_Activity 1_.
According to the CIGA Healthcare profile, how many permanent staff does the company employ?
_Activity 2_.
Pick up the CIGA Healthcare profile after its final sentence and carry it forward.

CIGA Healthcare: Irwin Armstrong

Irwin Armstrong has forged a niche in the home-testing healthcare market. He tells us how.

CIGA Healthcare is certainly making a name for itself. Founded by Irwin Armstrong in 2005, the company’s self-diagnostic kits, which cover pregnancy and fertility, cholesterol, diabetes, temperature and heart monitoring are already generating turnover of over £650,000 for 2006 alone.

55-year-old serial entrepreneur Armstrong was recently named NatWest Startups Awards’ Silver Fox and CIGA’s success has so far emulated that of the management consultancy business he set up in 1982. The company’s growth has left the trophy cabinet at his home in Ballymena, Northern Ireland bulging.

“I think we’re doing well, but it’s always nice for other people to recognise we’re doing well too. I use the awards as a kind of external validation. It’s another reason for our customers to trust we’re good at what we do.”

Armstrong runs CIGA with his wife and son. Due to the business’ reliance on outsourcing and automated systems, it has only four permanent staff, all of whom are members of the family.

Armstrong says the original idea for the company had nothing much to do with self-diagnostics, but was based on the concept of developing a company on the principle of outsourcing and automated systems.

While shopping around for something to actually market and sell, Armstrong discovered a gap in the market which he felt he could exploit. The result was the creation of Armstrong’s Suresign brand of self-diagnostics.

“The self-testing market is forecast to double in the next five years,” says Armstrong. And by negotiating low prices from his various suppliers in the U.S, Europe and the Far East he is able to undercut the market. CIGA buys in volume, over a million pregnancy tests per year, which is one reason he gets the low prices he needs from his suppliers.

Armstrong says that the Suresign products are so much cheaper than their competitors’ because CIGA have a much lower mark-up on their products and invest in keeping the prices low rather than spending money on advertising.

Armstrong says he is confident the business will achieve a monthly turnover of £300,000 by 2008. Up against competitors such as Clear Blue and Predictor, he says CIGA already controls 10-15% of the UK pregnancy test market.

Another possible factor in CIGA’s success are the European Union rules that were brought in soon after the company started that enforced tougher regulations for those selling pharmaceutical products. Detailed records and standards now have to be kept; something that Armstrong believes is a deterrent to others who think they can follow in his footsteps.

[Stored data entries]
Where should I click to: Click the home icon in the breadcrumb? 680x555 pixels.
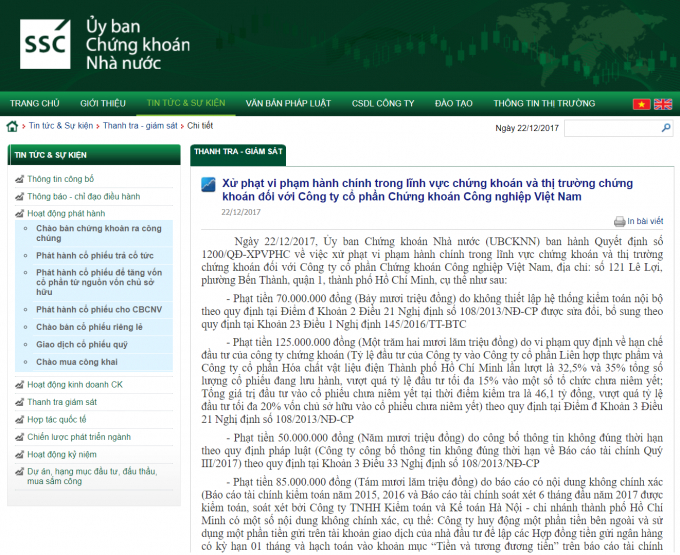12,126
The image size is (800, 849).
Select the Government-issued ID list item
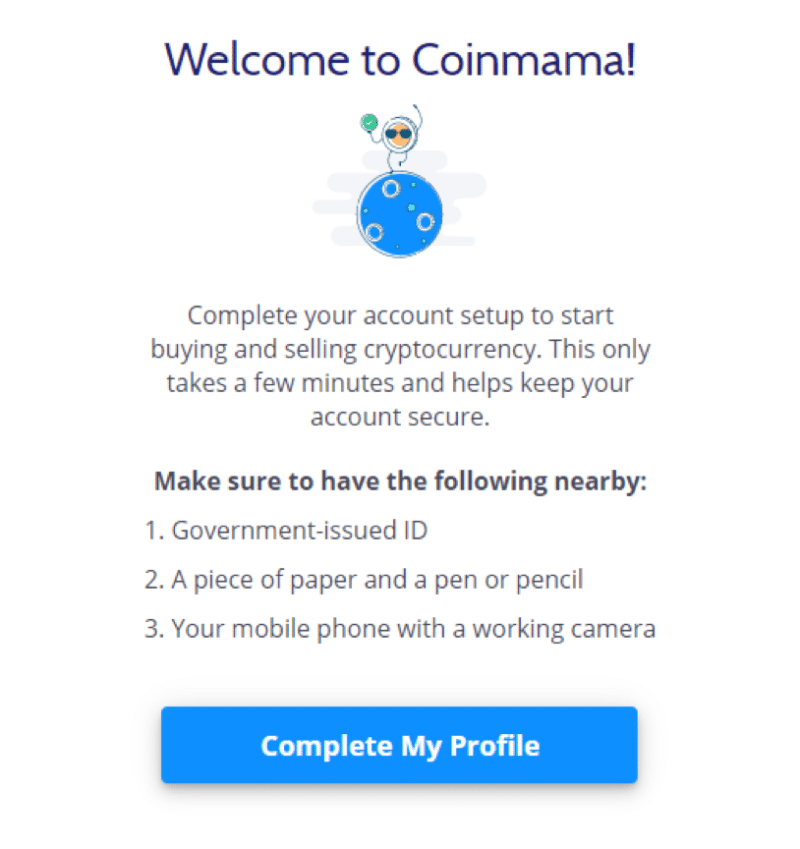click(286, 530)
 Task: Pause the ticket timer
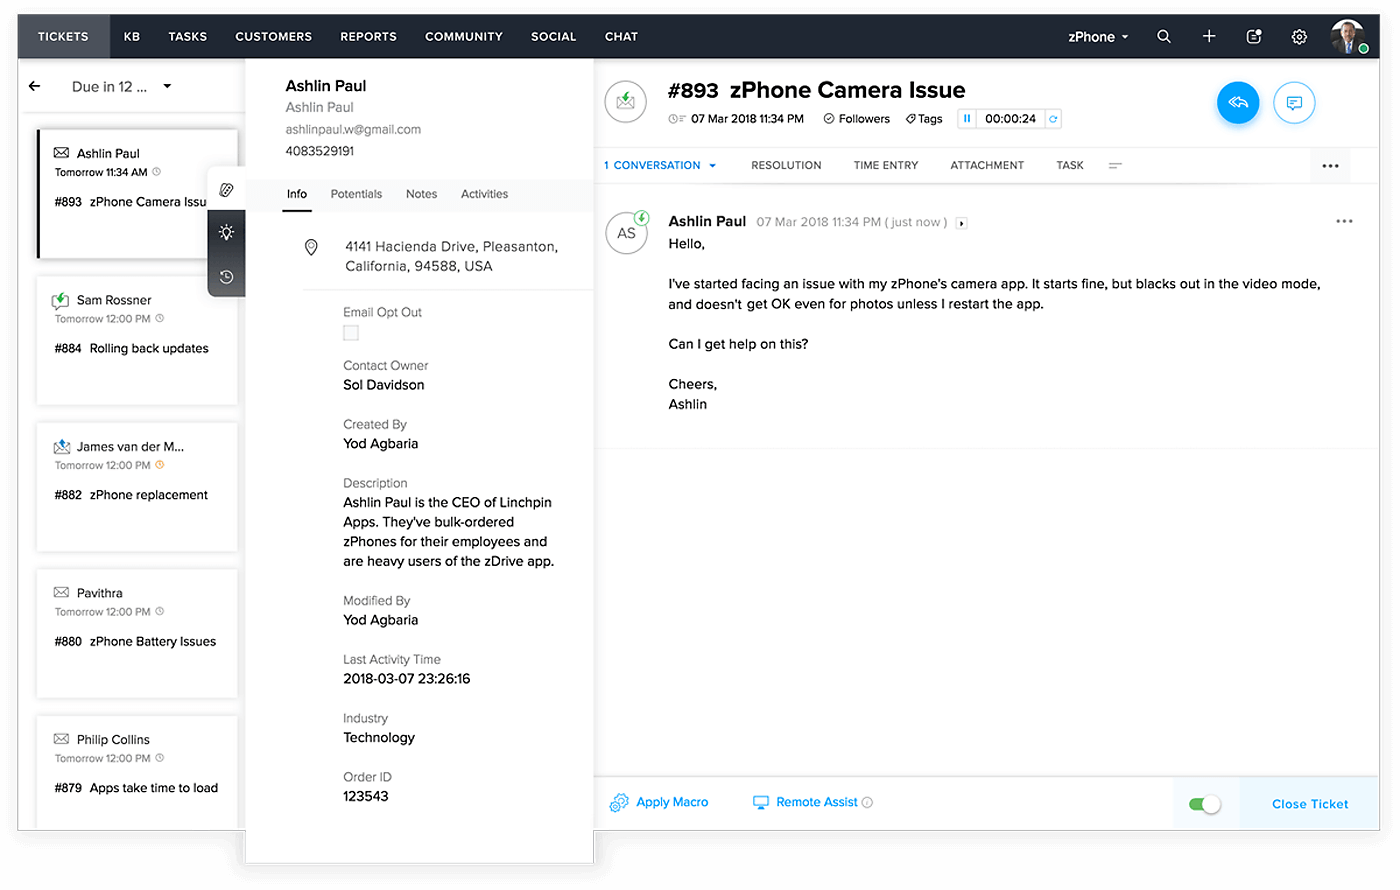(x=966, y=118)

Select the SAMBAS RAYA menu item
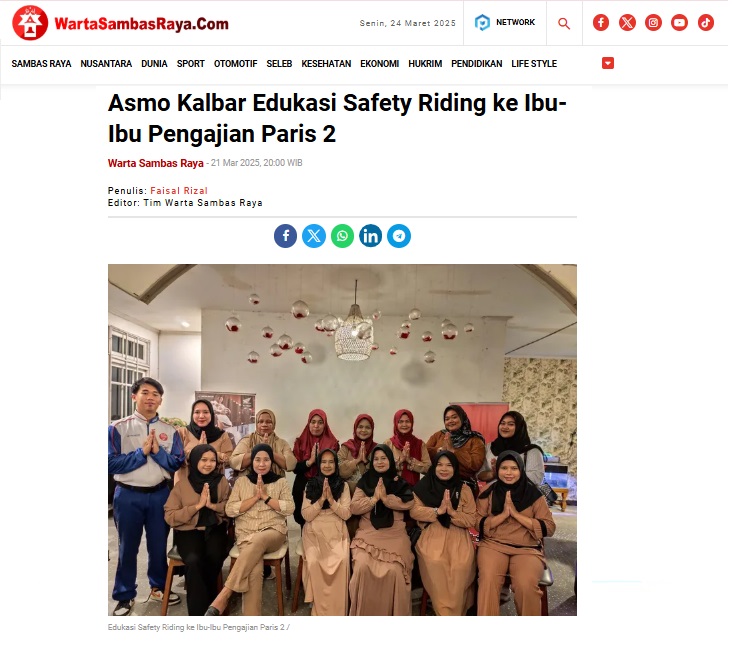click(42, 64)
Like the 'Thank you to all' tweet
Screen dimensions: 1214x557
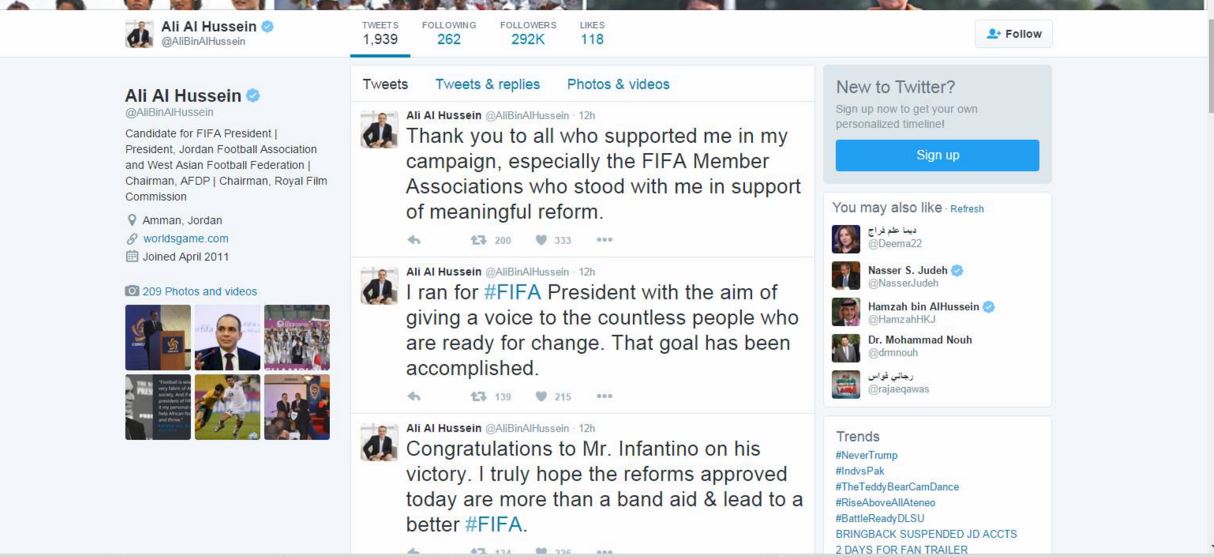click(541, 240)
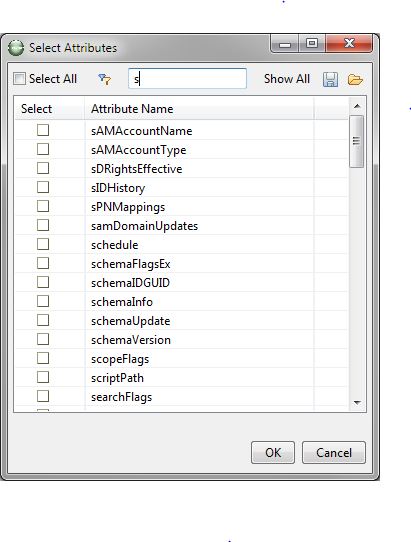Image resolution: width=411 pixels, height=542 pixels.
Task: Click the scrollbar down arrow
Action: coord(357,402)
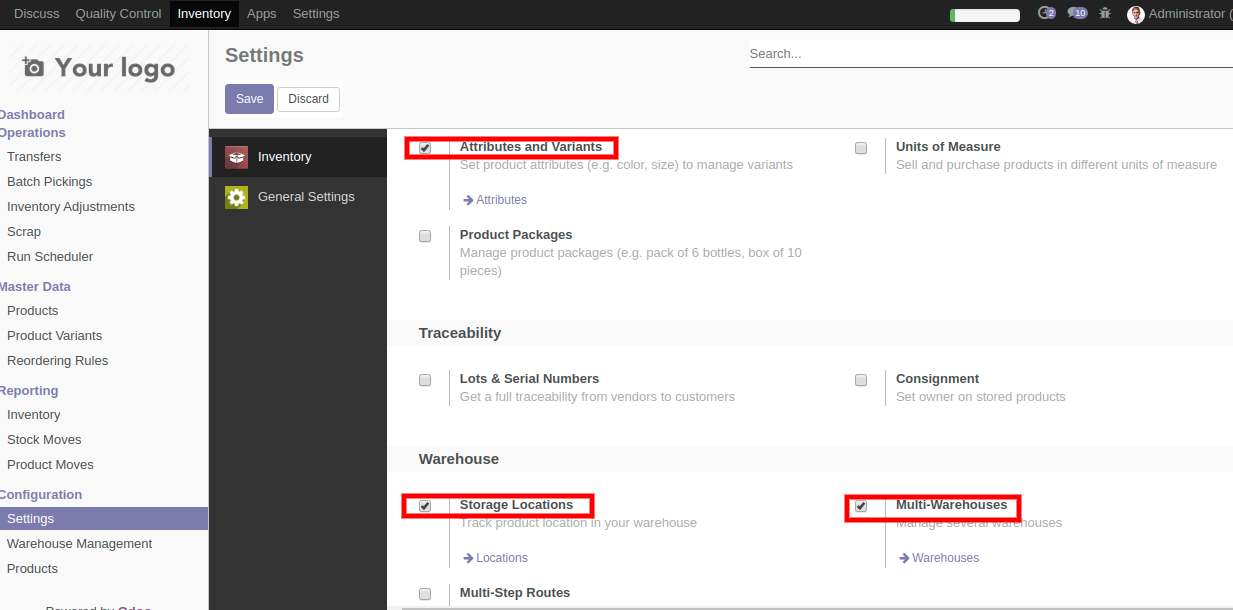
Task: Click the settings Search field
Action: 990,54
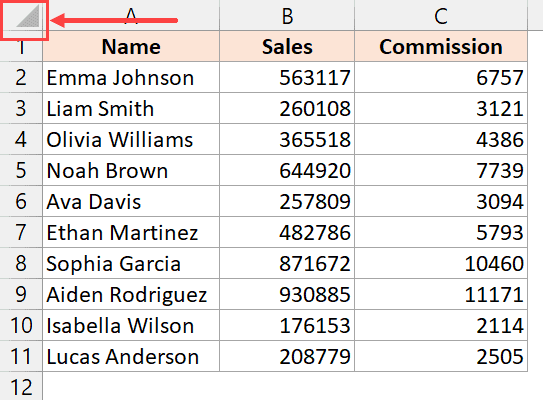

_Written response 1_.
Four, all of them members of the family.

_Written response 2_.
CIGA already has its Suresign brand of products in 4,000 outlets in the UK including Asda. Armstrong says he never fails to get a kick out of seeing the brand he created from scratch when he walks into the supermarket.

By the end of 2007, CIGA plans to have its brand in every major European country. Last year the company made £40,000 profit, and this year sees it earning a clear £100,000 profit.

But Armstrong says he never worries about financing. After putting in £50,000 of his own money he borrowed another £300,000 from banks. “I’ve raised finance very easily because I know what the financial institutions are looking for. Because of our investments in IT and communications, they have no difficulty in seeing where their money is going. If I need any more money, I’ll get it.”

It no doubt helps that he’s been through it all before. He graduated with a degree in business studies in 1971, at a time when business was relatively new as an academic subject. After university, he qualified as an accountant and later worked for the Northern Ireland Development Agency, which was trying to help people get started in the business world.

“After Margaret Thatcher put a stop to it, those of us that worked for the development agency were offered a golden handshake. I took it and set up my management consultancy company, Centre House Management, which I still have today, 24 years later.”

Armstrong’s strength is in getting concepts off the ground. “I’m pathetic as a manager,” he jokes, and openly admits CIGA’s growth has forced him to take eye off the ball at Centre House. “I get bored very quickly. I’m a broad strokes kind of man, but I have people behind me to do the fine detail and mop up the mess.” But despite the dismissal of his own leadership skills, Armstrong seems to have got the hang of it. There must be something about the kind of mess Armstrong leaves behind, because it works for him.